### Problem statement
Repeat the following lines exactly as they appear.

Word and element locating data
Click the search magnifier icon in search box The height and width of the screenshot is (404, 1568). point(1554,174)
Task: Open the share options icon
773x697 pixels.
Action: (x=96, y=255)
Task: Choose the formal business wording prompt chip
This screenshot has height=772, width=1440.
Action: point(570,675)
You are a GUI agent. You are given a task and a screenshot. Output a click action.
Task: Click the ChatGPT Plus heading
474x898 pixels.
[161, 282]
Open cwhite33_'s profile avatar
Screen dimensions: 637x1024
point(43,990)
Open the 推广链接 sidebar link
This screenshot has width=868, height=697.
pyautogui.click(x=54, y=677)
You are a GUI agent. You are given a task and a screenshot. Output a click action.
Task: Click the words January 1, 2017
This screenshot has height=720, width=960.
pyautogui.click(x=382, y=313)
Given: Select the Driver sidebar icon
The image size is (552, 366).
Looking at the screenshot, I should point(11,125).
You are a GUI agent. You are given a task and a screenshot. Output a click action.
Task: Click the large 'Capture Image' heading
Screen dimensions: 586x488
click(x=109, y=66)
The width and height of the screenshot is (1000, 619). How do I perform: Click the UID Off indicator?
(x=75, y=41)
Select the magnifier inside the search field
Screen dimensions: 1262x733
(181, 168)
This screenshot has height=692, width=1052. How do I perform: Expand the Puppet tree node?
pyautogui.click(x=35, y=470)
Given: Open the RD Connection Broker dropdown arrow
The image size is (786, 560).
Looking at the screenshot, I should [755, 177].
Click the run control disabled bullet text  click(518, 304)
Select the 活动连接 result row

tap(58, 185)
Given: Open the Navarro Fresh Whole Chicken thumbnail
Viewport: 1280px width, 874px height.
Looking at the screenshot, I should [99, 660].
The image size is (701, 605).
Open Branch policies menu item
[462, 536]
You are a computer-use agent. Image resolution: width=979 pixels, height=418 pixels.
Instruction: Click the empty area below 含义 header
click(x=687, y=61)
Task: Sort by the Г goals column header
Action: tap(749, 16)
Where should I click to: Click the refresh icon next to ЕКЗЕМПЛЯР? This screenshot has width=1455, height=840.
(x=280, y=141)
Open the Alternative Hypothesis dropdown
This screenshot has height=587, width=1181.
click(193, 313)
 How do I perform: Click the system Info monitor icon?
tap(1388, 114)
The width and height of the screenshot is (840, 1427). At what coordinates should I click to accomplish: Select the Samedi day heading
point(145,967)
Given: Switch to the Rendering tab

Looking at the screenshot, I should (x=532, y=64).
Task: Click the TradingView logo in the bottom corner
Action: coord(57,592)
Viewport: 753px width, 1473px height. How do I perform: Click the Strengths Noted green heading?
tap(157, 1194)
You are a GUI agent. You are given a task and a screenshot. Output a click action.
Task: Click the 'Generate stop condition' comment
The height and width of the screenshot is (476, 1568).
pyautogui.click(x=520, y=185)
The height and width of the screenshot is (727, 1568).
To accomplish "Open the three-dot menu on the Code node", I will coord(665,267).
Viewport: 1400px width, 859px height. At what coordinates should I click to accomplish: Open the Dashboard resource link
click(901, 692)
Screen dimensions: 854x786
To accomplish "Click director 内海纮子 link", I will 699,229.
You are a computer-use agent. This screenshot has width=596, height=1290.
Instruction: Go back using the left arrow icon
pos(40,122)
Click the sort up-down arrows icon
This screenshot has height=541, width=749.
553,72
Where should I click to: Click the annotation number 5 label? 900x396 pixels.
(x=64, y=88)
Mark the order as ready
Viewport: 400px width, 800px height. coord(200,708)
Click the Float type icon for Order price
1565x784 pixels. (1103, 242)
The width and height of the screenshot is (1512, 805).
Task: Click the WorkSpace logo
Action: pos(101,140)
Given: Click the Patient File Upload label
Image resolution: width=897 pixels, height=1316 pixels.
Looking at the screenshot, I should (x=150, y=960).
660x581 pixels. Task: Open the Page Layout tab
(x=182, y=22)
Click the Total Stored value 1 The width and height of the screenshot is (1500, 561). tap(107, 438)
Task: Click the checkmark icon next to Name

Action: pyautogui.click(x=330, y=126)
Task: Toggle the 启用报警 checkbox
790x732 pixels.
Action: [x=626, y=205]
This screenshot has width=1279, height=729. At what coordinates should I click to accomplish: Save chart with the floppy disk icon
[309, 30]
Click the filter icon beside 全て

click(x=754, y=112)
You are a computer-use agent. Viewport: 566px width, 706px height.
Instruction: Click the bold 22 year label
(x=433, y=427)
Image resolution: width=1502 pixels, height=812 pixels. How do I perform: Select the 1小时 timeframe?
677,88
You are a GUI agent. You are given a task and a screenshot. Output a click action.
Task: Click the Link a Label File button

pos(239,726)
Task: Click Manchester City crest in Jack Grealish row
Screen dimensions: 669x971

### Full response
Click the search magnifier icon in search box The height and width of the screenshot is (404, 1568). point(1554,174)
Task: Open the share options icon
773x697 pixels.
Action: (x=96, y=255)
Task: Choose the formal business wording prompt chip
This screenshot has height=772, width=1440.
Action: point(570,675)
You are a GUI agent. You are given a task and a screenshot. Output a click action.
Task: Click the ChatGPT Plus heading
474x898 pixels.
[161, 282]
Open cwhite33_'s profile avatar
Screen dimensions: 637x1024
point(43,990)
Open the 推广链接 sidebar link
This screenshot has width=868, height=697.
pyautogui.click(x=54, y=677)
You are a GUI agent. You are given a task and a screenshot. Output a click action.
Task: Click the words January 1, 2017
This screenshot has height=720, width=960.
pyautogui.click(x=382, y=313)
Given: Select the Driver sidebar icon
The image size is (552, 366).
Looking at the screenshot, I should point(11,125).
You are a GUI agent. You are given a task and a screenshot. Output a click action.
Task: Click the large 'Capture Image' heading
Screen dimensions: 586x488
click(x=109, y=66)
The width and height of the screenshot is (1000, 619). How do I perform: Click the UID Off indicator?
(x=75, y=41)
Select the magnifier inside the search field
Screen dimensions: 1262x733
(181, 168)
This screenshot has height=692, width=1052. How do I perform: Expand the Puppet tree node?
pyautogui.click(x=35, y=470)
Given: Open the RD Connection Broker dropdown arrow
The image size is (786, 560).
Looking at the screenshot, I should [755, 177].
Click the run control disabled bullet text  click(518, 304)
Select the 活动连接 result row

tap(58, 185)
Given: Open the Navarro Fresh Whole Chicken thumbnail
Viewport: 1280px width, 874px height.
Looking at the screenshot, I should [99, 660].
The image size is (701, 605).
Open Branch policies menu item
[462, 536]
You are a computer-use agent. Image resolution: width=979 pixels, height=418 pixels.
Instruction: Click the empty area below 含义 header
click(x=687, y=61)
Task: Sort by the Г goals column header
Action: tap(749, 16)
Where should I click to: Click the refresh icon next to ЕКЗЕМПЛЯР? This screenshot has width=1455, height=840.
(x=280, y=141)
Open the Alternative Hypothesis dropdown
This screenshot has height=587, width=1181.
click(193, 313)
 How do I perform: Click the system Info monitor icon?
tap(1388, 114)
The width and height of the screenshot is (840, 1427). At what coordinates should I click to accomplish: Select the Samedi day heading
point(145,967)
Given: Switch to the Rendering tab

Looking at the screenshot, I should (x=532, y=64).
Task: Click the TradingView logo in the bottom corner
Action: coord(57,592)
Viewport: 753px width, 1473px height. How do I perform: Click the Strengths Noted green heading?
tap(157, 1194)
You are a GUI agent. You are given a task and a screenshot. Output a click action.
Task: Click the 'Generate stop condition' comment
The height and width of the screenshot is (476, 1568).
pyautogui.click(x=520, y=185)
The height and width of the screenshot is (727, 1568).
To accomplish "Open the three-dot menu on the Code node", I will coord(665,267).
Viewport: 1400px width, 859px height. At what coordinates should I click to accomplish: Open the Dashboard resource link
click(901, 692)
Screen dimensions: 854x786
To accomplish "Click director 内海纮子 link", I will 699,229.
You are a computer-use agent. This screenshot has width=596, height=1290.
Instruction: Go back using the left arrow icon
pos(40,122)
Click the sort up-down arrows icon
This screenshot has height=541, width=749.
553,72
Where should I click to: Click the annotation number 5 label? 900x396 pixels.
(x=64, y=88)
Mark the order as ready
Viewport: 400px width, 800px height. coord(200,708)
Click the Float type icon for Order price
1565x784 pixels. (1103, 242)
The width and height of the screenshot is (1512, 805).
Task: Click the WorkSpace logo
Action: pos(101,140)
Given: Click the Patient File Upload label
Image resolution: width=897 pixels, height=1316 pixels.
Looking at the screenshot, I should (x=150, y=960).
660x581 pixels. Task: Open the Page Layout tab
(x=182, y=22)
Click the Total Stored value 1 The width and height of the screenshot is (1500, 561). tap(107, 438)
Task: Click the checkmark icon next to Name

Action: pyautogui.click(x=330, y=126)
Task: Toggle the 启用报警 checkbox
790x732 pixels.
Action: [x=626, y=205]
This screenshot has width=1279, height=729. At what coordinates should I click to accomplish: Save chart with the floppy disk icon
[309, 30]
Click the filter icon beside 全て

click(x=754, y=112)
You are a computer-use agent. Viewport: 566px width, 706px height.
Instruction: Click the bold 22 year label
(x=433, y=427)
Image resolution: width=1502 pixels, height=812 pixels. How do I perform: Select the 1小时 timeframe?
677,88
You are a GUI agent. You are given a task and a screenshot. Output a click action.
Task: Click the Link a Label File button

pos(239,726)
Task: Click Manchester City crest in Jack Grealish row
Screen dimensions: 669x971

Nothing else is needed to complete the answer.